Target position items
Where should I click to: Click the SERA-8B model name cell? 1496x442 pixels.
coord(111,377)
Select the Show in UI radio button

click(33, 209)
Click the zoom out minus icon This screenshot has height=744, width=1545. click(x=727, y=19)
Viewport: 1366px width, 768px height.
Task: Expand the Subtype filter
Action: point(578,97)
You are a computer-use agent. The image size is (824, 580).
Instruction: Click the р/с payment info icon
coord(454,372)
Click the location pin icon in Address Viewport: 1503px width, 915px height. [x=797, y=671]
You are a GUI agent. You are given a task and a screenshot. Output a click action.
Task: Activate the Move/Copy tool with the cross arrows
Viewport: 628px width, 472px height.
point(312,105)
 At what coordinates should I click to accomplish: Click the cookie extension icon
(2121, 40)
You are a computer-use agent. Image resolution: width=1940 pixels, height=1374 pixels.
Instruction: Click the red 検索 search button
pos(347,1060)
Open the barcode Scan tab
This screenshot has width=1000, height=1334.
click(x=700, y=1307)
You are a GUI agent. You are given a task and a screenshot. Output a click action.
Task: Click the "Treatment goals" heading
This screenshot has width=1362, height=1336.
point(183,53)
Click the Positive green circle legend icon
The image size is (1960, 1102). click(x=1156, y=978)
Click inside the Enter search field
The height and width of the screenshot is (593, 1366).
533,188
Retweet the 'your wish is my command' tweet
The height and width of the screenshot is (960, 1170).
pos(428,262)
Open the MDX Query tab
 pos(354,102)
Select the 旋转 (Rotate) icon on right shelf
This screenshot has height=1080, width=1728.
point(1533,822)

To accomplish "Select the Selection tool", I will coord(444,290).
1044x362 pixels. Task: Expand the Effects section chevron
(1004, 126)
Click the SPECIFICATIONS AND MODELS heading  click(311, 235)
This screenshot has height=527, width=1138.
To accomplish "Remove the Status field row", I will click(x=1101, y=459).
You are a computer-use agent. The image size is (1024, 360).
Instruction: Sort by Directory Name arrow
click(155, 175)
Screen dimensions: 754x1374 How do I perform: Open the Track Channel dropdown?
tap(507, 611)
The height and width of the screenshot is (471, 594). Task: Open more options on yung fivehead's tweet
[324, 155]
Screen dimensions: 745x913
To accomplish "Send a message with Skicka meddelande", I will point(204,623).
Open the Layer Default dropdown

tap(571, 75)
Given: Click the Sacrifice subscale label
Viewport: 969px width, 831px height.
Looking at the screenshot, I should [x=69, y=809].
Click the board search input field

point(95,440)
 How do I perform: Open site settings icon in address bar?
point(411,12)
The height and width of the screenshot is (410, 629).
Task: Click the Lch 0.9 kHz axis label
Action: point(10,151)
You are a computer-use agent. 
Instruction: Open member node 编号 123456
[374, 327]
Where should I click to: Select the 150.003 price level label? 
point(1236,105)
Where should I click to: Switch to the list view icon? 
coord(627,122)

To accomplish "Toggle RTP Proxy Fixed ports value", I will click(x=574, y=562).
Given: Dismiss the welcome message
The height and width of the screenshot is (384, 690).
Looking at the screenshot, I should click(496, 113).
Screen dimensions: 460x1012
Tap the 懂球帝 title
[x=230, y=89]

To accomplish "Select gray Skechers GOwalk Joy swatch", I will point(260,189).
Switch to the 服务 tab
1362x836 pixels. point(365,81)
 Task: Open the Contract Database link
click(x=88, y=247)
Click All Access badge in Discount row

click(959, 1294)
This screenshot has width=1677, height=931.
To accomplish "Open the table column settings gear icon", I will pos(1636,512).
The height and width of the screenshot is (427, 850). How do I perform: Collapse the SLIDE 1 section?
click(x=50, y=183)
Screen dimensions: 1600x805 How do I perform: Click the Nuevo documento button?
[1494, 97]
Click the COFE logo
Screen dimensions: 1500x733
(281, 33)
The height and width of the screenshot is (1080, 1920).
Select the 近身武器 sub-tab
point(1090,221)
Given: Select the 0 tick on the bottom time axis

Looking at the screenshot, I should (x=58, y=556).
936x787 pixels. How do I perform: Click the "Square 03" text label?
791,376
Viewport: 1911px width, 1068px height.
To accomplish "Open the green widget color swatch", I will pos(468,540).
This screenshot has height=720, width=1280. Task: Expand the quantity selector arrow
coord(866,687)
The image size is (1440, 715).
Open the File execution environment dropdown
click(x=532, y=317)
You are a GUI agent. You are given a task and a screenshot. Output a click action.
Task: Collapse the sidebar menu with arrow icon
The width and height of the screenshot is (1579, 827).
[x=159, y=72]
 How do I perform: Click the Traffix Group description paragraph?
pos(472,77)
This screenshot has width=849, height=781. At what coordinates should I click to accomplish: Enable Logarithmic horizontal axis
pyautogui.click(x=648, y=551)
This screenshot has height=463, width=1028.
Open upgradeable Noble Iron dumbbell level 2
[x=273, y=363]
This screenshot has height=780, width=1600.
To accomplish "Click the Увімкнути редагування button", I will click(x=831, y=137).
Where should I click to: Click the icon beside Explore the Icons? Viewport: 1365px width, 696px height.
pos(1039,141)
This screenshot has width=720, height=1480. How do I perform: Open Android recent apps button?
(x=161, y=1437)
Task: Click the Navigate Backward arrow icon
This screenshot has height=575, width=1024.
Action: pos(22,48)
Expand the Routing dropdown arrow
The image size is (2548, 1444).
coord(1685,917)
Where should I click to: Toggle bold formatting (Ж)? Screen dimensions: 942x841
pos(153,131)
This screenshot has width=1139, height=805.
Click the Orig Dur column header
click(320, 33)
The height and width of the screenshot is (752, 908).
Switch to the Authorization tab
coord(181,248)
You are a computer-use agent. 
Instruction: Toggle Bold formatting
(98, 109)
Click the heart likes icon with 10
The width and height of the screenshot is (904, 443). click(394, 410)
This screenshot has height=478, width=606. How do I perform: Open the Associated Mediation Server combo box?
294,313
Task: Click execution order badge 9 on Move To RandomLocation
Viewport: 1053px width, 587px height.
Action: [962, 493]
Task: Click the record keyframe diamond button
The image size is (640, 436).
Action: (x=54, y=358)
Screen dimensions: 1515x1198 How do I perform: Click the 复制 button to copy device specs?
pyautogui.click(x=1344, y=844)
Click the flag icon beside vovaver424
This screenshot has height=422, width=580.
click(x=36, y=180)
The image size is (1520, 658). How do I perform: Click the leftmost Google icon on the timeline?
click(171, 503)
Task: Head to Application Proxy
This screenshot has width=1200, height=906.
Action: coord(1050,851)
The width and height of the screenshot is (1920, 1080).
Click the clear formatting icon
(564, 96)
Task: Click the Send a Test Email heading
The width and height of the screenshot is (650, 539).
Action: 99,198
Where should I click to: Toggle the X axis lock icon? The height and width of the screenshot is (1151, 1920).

WHAT YOU HAVE TO DO: Rewrite all of the items above, substituting "desktop automation agent" for every occurrence of "computer-use agent" and leaving everything else unchanged.

EXPECTED ANSWER:
Where should I click to: Click the SERA-8B model name cell? 1496x442 pixels.
coord(111,377)
Select the Show in UI radio button

click(33, 209)
Click the zoom out minus icon This screenshot has height=744, width=1545. click(x=727, y=19)
Viewport: 1366px width, 768px height.
Task: Expand the Subtype filter
Action: point(578,97)
You are a desktop automation agent. The image size is (824, 580).
Instruction: Click the р/с payment info icon
coord(454,372)
Click the location pin icon in Address Viewport: 1503px width, 915px height. [x=797, y=671]
You are a GUI agent. You are given a task and a screenshot. Output a click action.
Task: Activate the Move/Copy tool with the cross arrows
Viewport: 628px width, 472px height.
point(312,105)
 At what coordinates should I click to accomplish: Click the cookie extension icon
(2121, 40)
You are a desktop automation agent. Image resolution: width=1940 pixels, height=1374 pixels.
Instruction: Click the red 検索 search button
pos(347,1060)
Open the barcode Scan tab
This screenshot has width=1000, height=1334.
click(x=700, y=1307)
You are a GUI agent. You are given a task and a screenshot. Output a click action.
Task: Click the "Treatment goals" heading
This screenshot has width=1362, height=1336.
point(183,53)
Click the Positive green circle legend icon
The image size is (1960, 1102). click(x=1156, y=978)
Click inside the Enter search field
The height and width of the screenshot is (593, 1366).
533,188
Retweet the 'your wish is my command' tweet
The height and width of the screenshot is (960, 1170).
pos(428,262)
Open the MDX Query tab
 pos(354,102)
Select the 旋转 (Rotate) icon on right shelf
This screenshot has height=1080, width=1728.
point(1533,822)

To accomplish "Select the Selection tool", I will coord(444,290).
1044x362 pixels. Task: Expand the Effects section chevron
(1004, 126)
Click the SPECIFICATIONS AND MODELS heading  click(311, 235)
This screenshot has height=527, width=1138.
To accomplish "Remove the Status field row", I will click(x=1101, y=459).
You are a desktop automation agent. The image size is (1024, 360).
Instruction: Sort by Directory Name arrow
click(155, 175)
Screen dimensions: 754x1374 How do I perform: Open the Track Channel dropdown?
tap(507, 611)
The height and width of the screenshot is (471, 594). Task: Open more options on yung fivehead's tweet
[324, 155]
Screen dimensions: 745x913
To accomplish "Send a message with Skicka meddelande", I will point(204,623).
Open the Layer Default dropdown

tap(571, 75)
Given: Click the Sacrifice subscale label
Viewport: 969px width, 831px height.
Looking at the screenshot, I should [x=69, y=809].
Click the board search input field

point(95,440)
 How do I perform: Open site settings icon in address bar?
point(411,12)
The height and width of the screenshot is (410, 629).
Task: Click the Lch 0.9 kHz axis label
Action: point(10,151)
You are a desktop automation agent. 
Instruction: Open member node 编号 123456
[374, 327]
Where should I click to: Select the 150.003 price level label? 
point(1236,105)
Where should I click to: Switch to the list view icon? 
coord(627,122)

To accomplish "Toggle RTP Proxy Fixed ports value", I will click(x=574, y=562).
Given: Dismiss the welcome message
The height and width of the screenshot is (384, 690).
Looking at the screenshot, I should click(496, 113).
Screen dimensions: 460x1012
Tap the 懂球帝 title
[x=230, y=89]

To accomplish "Select gray Skechers GOwalk Joy swatch", I will point(260,189).
Switch to the 服务 tab
1362x836 pixels. point(365,81)
 Task: Open the Contract Database link
click(x=88, y=247)
Click All Access badge in Discount row

click(959, 1294)
This screenshot has width=1677, height=931.
To accomplish "Open the table column settings gear icon", I will pos(1636,512).
The height and width of the screenshot is (427, 850). How do I perform: Collapse the SLIDE 1 section?
click(x=50, y=183)
Screen dimensions: 1600x805 How do I perform: Click the Nuevo documento button?
[1494, 97]
Click the COFE logo
Screen dimensions: 1500x733
(281, 33)
The height and width of the screenshot is (1080, 1920).
Select the 近身武器 sub-tab
point(1090,221)
Given: Select the 0 tick on the bottom time axis

Looking at the screenshot, I should (x=58, y=556).
936x787 pixels. How do I perform: Click the "Square 03" text label?
791,376
Viewport: 1911px width, 1068px height.
To accomplish "Open the green widget color swatch", I will pos(468,540).
This screenshot has height=720, width=1280. Task: Expand the quantity selector arrow
coord(866,687)
The image size is (1440, 715).
Open the File execution environment dropdown
click(x=532, y=317)
You are a GUI agent. You are given a task and a screenshot. Output a click action.
Task: Collapse the sidebar menu with arrow icon
The width and height of the screenshot is (1579, 827).
[x=159, y=72]
 How do I perform: Click the Traffix Group description paragraph?
pos(472,77)
This screenshot has width=849, height=781. At what coordinates should I click to accomplish: Enable Logarithmic horizontal axis
pyautogui.click(x=648, y=551)
This screenshot has height=463, width=1028.
Open upgradeable Noble Iron dumbbell level 2
[x=273, y=363]
This screenshot has height=780, width=1600.
To accomplish "Click the Увімкнути редагування button", I will click(x=831, y=137).
Where should I click to: Click the icon beside Explore the Icons? Viewport: 1365px width, 696px height.
pos(1039,141)
This screenshot has width=720, height=1480. How do I perform: Open Android recent apps button?
(x=161, y=1437)
Task: Click the Navigate Backward arrow icon
This screenshot has height=575, width=1024.
Action: pos(22,48)
Expand the Routing dropdown arrow
The image size is (2548, 1444).
coord(1685,917)
Where should I click to: Toggle bold formatting (Ж)? Screen dimensions: 942x841
pos(153,131)
This screenshot has width=1139, height=805.
Click the Orig Dur column header
click(320, 33)
The height and width of the screenshot is (752, 908).
Switch to the Authorization tab
coord(181,248)
You are a desktop automation agent. 
Instruction: Toggle Bold formatting
(98, 109)
Click the heart likes icon with 10
The width and height of the screenshot is (904, 443). click(394, 410)
This screenshot has height=478, width=606. How do I perform: Open the Associated Mediation Server combo box?
294,313
Task: Click execution order badge 9 on Move To RandomLocation
Viewport: 1053px width, 587px height.
Action: [962, 493]
Task: Click the record keyframe diamond button
The image size is (640, 436).
Action: (x=54, y=358)
Screen dimensions: 1515x1198 How do I perform: Click the 复制 button to copy device specs?
pyautogui.click(x=1344, y=844)
Click the flag icon beside vovaver424
This screenshot has height=422, width=580.
click(x=36, y=180)
The image size is (1520, 658). How do I perform: Click the leftmost Google icon on the timeline?
click(171, 503)
Task: Head to Application Proxy
This screenshot has width=1200, height=906.
Action: coord(1050,851)
The width and height of the screenshot is (1920, 1080).
Click the clear formatting icon
(564, 96)
Task: Click the Send a Test Email heading
The width and height of the screenshot is (650, 539).
Action: 99,198
Where should I click to: Toggle the X axis lock icon? The height and width of the screenshot is (1151, 1920).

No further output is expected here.